Let’s talk AWS CodeDeploy Deployment Configuration. If you’ve ever tried to deploy to AWS using CodeDeploy, you’d notice that you have the option to change the “deployment configuration”. This attribute specifies how CodeDeploy decides to deploy your application and the pass criteria for the deployment.
The three built in options are:
- OneAtATime (default)
- AllAtOnce
- HalfAtATime
In most cases, OneAtATime works just fine. It deploys your application to one server at a time, and ensures that all* of your installations are successful. I haven’t tested this myself though, but if you have 100 instances, and it probably accepts that one instance can fail.
However as most of us do where we do want to do deployments in scale, speed becomes sort of important. If you have 20 instances to perform an installation to in a blue/green strategy approach then the speed of your deployment increases in a linear scale of n * t, where n is number of servers and t the time to deploy to a single instance. In a nutshell, it’s slow as hell in an enterprise environment.
So, how about let’s decide to deploy AllAtOnce? It solves the problem of scale, given that it triggers all deployments at once, so the time it takes is only as slow as the slowest instance installation. A closer look at the minimum required healthy host is 0 on the board. Which means, CodeDeploy will classify your installation is successful as long as one of your instance installations succeeds. Worst case scenario you can have 999 of your 1000 instances fail on installation and CodeDeploy still thinks the installation is good.
This has many fatal consequences, chief among those is that CodeDeploy will only execute deployments on “last pass”, which in this case it will deploy a poisonous installation on scaling up causing more havoc.
Okay, maybe let’s take the halfway house where half of instance pass with HalfAtATime? Possibly if it successfully installs on half of the instances then it should be fairly good anyway. In theory this works well, as in most cases, your installation should either fail or pass on most with a few rogue instances going south for unrelated reasons. You at most only double your installation time, which is very much in the acceptable range.
Not so fast, what happens when you have only one instance? How does it work half of one? You’d think simple! It should just pass on one … right? You’d be wrong, it doesn’t even try.
Deployment config requires keeping a minimum of 1 hosts healthy, but only 1 hosts in deployment
So HalfAtATime just blatantly does not work if you have a scale of one (perhaps some time during midnight where traffic is low). Again, non-usable scenario.
Helpfully, Amazon has provided several ways you can specify your own deployment config. But hold on, once you look into the details of the request call, you’d find this
{
"value": integer,
"type": "HOST_COUNT"|"FLEET_PERCENT"
}
Wait, you can only specify the minimum host count or fleet percent as a parameter and AWS then over helpfully figures out the deployment strategy for it? Amazon always deploys the amount in the figure rounded down first.

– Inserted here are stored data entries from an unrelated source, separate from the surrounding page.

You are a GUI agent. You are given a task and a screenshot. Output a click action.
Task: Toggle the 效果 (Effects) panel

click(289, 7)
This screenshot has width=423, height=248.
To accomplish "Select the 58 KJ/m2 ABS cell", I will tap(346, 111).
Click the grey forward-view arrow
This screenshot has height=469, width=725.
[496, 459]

Okay, so what happens when you specify FLEET_PERCENT as 100?
A client error (InvalidMinimumHealthyHostValueException) occurred when calling the CreateDeploymentConfig operation: The value for the minimum healthy hosts with type of FLEET_PERCENT should be positive and less than 100
Damn, how about 99%?
It’ll work fine, until you deploy …
Deployment config requires keeping a minimum of 2 hosts healthy, but only 2 hosts in deployment.
This alternative is worse than HalfAtATime.

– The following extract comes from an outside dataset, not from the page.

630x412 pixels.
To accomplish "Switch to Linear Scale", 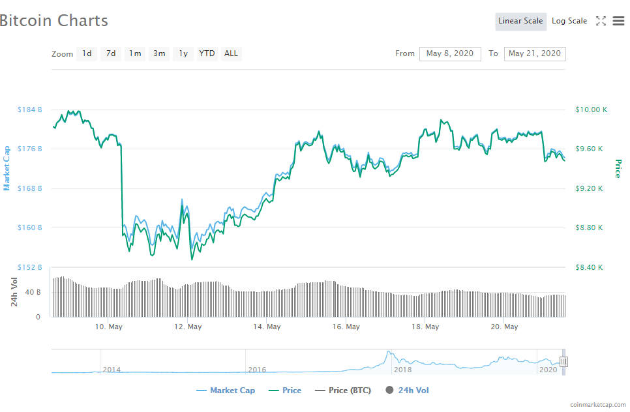I will [x=520, y=21].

Oh so there is NO good deployment configurations possible. Cheers Amazon!
Is there a moral of the story in this article? Consider all your options before diving in for CodeDeploy. This is just one long list of flaws associated with it.
Update (12/01/2016):
I’ve gotten a definitive reply from AWS technical support and here’s what they said:
Hello,
Thanks for your patience, I have got clarification on how FLEET_PERCENT works and it is actually rounded up to the next integer, so you were right if FLEET_PERCENT is set to 99% then 100 instances are needed. However if you use 95% the deployment will succeed just with 20 and 90% with 10. Essentially values above 90% increase the minimum number of instances very fast, but with numbers up to 90% the minimum number of instances stays at relatively moderate numbers of instances.
I did miss this on my previous message but this is actually mentioned on our public documentation[1], please accept my apologies for the misleading comments I provided in my previous message.
Please let us know if there is anything else we can help you with.
References:
[1] http://docs.aws.amazon.com/codedeploy/latest/userguide/host-health.html#host-health-minimum
Sounds a bit iffy. I am not sure if I’d ever design a system with this sort of qualifier but there you go.